### YOUR TASK:
The complete listing should be restated exactly.

### MATERIAL FOR THIS TASK:
-- -- --
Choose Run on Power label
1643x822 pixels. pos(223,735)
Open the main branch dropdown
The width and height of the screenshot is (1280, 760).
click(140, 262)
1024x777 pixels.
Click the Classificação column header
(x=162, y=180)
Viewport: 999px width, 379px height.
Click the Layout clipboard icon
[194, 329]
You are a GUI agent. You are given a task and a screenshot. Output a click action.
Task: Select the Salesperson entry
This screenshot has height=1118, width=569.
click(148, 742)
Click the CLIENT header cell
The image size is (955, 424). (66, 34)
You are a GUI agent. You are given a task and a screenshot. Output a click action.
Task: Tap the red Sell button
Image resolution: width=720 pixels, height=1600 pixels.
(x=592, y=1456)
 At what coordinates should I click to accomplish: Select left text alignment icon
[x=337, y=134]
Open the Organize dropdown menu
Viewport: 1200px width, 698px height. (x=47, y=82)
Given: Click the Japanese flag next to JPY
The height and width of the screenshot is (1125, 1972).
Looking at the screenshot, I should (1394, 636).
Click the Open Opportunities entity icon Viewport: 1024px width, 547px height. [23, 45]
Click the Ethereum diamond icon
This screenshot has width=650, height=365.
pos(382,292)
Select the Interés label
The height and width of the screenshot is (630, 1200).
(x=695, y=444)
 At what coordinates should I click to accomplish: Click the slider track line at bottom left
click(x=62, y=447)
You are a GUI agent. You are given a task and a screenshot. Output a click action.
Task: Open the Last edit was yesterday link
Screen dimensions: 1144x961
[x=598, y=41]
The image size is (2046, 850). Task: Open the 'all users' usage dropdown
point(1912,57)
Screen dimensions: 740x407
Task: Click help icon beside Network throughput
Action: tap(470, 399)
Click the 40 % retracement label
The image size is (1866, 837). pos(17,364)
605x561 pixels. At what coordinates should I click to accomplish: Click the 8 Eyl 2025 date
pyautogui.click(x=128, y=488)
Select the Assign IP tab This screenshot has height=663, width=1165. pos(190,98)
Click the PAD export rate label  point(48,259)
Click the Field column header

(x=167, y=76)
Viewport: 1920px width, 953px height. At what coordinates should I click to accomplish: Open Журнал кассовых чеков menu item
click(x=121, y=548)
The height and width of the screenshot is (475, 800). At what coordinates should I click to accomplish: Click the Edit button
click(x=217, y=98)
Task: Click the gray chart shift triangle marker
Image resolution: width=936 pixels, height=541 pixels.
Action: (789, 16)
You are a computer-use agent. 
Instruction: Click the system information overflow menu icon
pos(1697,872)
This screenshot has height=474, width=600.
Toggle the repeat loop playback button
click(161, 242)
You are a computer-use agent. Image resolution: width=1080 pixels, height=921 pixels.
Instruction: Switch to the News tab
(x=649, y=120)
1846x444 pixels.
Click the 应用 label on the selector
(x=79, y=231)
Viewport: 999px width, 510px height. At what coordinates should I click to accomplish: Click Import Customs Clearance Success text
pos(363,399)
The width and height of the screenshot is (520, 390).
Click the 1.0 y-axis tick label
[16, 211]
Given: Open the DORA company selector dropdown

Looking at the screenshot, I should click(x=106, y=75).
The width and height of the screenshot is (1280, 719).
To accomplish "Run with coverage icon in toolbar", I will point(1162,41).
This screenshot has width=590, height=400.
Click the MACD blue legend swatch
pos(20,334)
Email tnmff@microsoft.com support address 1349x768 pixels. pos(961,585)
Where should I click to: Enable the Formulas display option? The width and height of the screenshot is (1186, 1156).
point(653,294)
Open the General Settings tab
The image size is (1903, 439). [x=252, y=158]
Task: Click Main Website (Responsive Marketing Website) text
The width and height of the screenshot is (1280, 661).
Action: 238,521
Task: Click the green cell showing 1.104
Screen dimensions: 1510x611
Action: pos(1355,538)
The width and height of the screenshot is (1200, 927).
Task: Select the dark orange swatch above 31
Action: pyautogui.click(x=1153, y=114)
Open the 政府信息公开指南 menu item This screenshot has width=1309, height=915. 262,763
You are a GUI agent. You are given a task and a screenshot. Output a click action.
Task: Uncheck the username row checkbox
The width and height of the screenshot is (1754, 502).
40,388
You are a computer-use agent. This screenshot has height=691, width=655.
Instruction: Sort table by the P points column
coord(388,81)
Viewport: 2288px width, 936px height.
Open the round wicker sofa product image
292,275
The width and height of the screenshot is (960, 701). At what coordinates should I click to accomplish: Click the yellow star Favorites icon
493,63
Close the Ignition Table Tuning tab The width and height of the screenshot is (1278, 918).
-- -- --
### ANSWER BOX:
Choose Run on Power label
1643x822 pixels. pos(223,735)
Open the main branch dropdown
The width and height of the screenshot is (1280, 760).
click(140, 262)
1024x777 pixels.
Click the Classificação column header
(x=162, y=180)
Viewport: 999px width, 379px height.
Click the Layout clipboard icon
[194, 329]
You are a GUI agent. You are given a task and a screenshot. Output a click action.
Task: Select the Salesperson entry
This screenshot has height=1118, width=569.
click(148, 742)
Click the CLIENT header cell
The image size is (955, 424). (66, 34)
You are a GUI agent. You are given a task and a screenshot. Output a click action.
Task: Tap the red Sell button
Image resolution: width=720 pixels, height=1600 pixels.
(x=592, y=1456)
 At what coordinates should I click to accomplish: Select left text alignment icon
[x=337, y=134]
Open the Organize dropdown menu
Viewport: 1200px width, 698px height. (x=47, y=82)
Given: Click the Japanese flag next to JPY
The height and width of the screenshot is (1125, 1972).
Looking at the screenshot, I should (1394, 636).
Click the Open Opportunities entity icon Viewport: 1024px width, 547px height. [23, 45]
Click the Ethereum diamond icon
This screenshot has width=650, height=365.
pos(382,292)
Select the Interés label
The height and width of the screenshot is (630, 1200).
(x=695, y=444)
 At what coordinates should I click to accomplish: Click the slider track line at bottom left
click(x=62, y=447)
You are a GUI agent. You are given a task and a screenshot. Output a click action.
Task: Open the Last edit was yesterday link
Screen dimensions: 1144x961
[x=598, y=41]
The image size is (2046, 850). Task: Open the 'all users' usage dropdown
point(1912,57)
Screen dimensions: 740x407
Task: Click help icon beside Network throughput
Action: tap(470, 399)
Click the 40 % retracement label
The image size is (1866, 837). pos(17,364)
605x561 pixels. At what coordinates should I click to accomplish: Click the 8 Eyl 2025 date
pyautogui.click(x=128, y=488)
Select the Assign IP tab This screenshot has height=663, width=1165. pos(190,98)
Click the PAD export rate label  point(48,259)
Click the Field column header

(x=167, y=76)
Viewport: 1920px width, 953px height. At what coordinates should I click to accomplish: Open Журнал кассовых чеков menu item
click(x=121, y=548)
The height and width of the screenshot is (475, 800). At what coordinates should I click to accomplish: Click the Edit button
click(x=217, y=98)
Task: Click the gray chart shift triangle marker
Image resolution: width=936 pixels, height=541 pixels.
Action: (789, 16)
You are a computer-use agent. 
Instruction: Click the system information overflow menu icon
pos(1697,872)
This screenshot has height=474, width=600.
Toggle the repeat loop playback button
click(161, 242)
You are a computer-use agent. Image resolution: width=1080 pixels, height=921 pixels.
Instruction: Switch to the News tab
(x=649, y=120)
1846x444 pixels.
Click the 应用 label on the selector
(x=79, y=231)
Viewport: 999px width, 510px height. At what coordinates should I click to accomplish: Click Import Customs Clearance Success text
pos(363,399)
The width and height of the screenshot is (520, 390).
Click the 1.0 y-axis tick label
[16, 211]
Given: Open the DORA company selector dropdown

Looking at the screenshot, I should click(x=106, y=75).
The width and height of the screenshot is (1280, 719).
To accomplish "Run with coverage icon in toolbar", I will point(1162,41).
This screenshot has width=590, height=400.
Click the MACD blue legend swatch
pos(20,334)
Email tnmff@microsoft.com support address 1349x768 pixels. pos(961,585)
Where should I click to: Enable the Formulas display option? The width and height of the screenshot is (1186, 1156).
point(653,294)
Open the General Settings tab
The image size is (1903, 439). [x=252, y=158]
Task: Click Main Website (Responsive Marketing Website) text
The width and height of the screenshot is (1280, 661).
Action: 238,521
Task: Click the green cell showing 1.104
Screen dimensions: 1510x611
Action: pos(1355,538)
The width and height of the screenshot is (1200, 927).
Task: Select the dark orange swatch above 31
Action: pyautogui.click(x=1153, y=114)
Open the 政府信息公开指南 menu item This screenshot has width=1309, height=915. 262,763
You are a GUI agent. You are given a task and a screenshot. Output a click action.
Task: Uncheck the username row checkbox
The width and height of the screenshot is (1754, 502).
40,388
You are a computer-use agent. This screenshot has height=691, width=655.
Instruction: Sort table by the P points column
coord(388,81)
Viewport: 2288px width, 936px height.
Open the round wicker sofa product image
292,275
The width and height of the screenshot is (960, 701). At what coordinates should I click to accomplish: Click the yellow star Favorites icon
493,63
Close the Ignition Table Tuning tab The width and height of the screenshot is (1278, 918).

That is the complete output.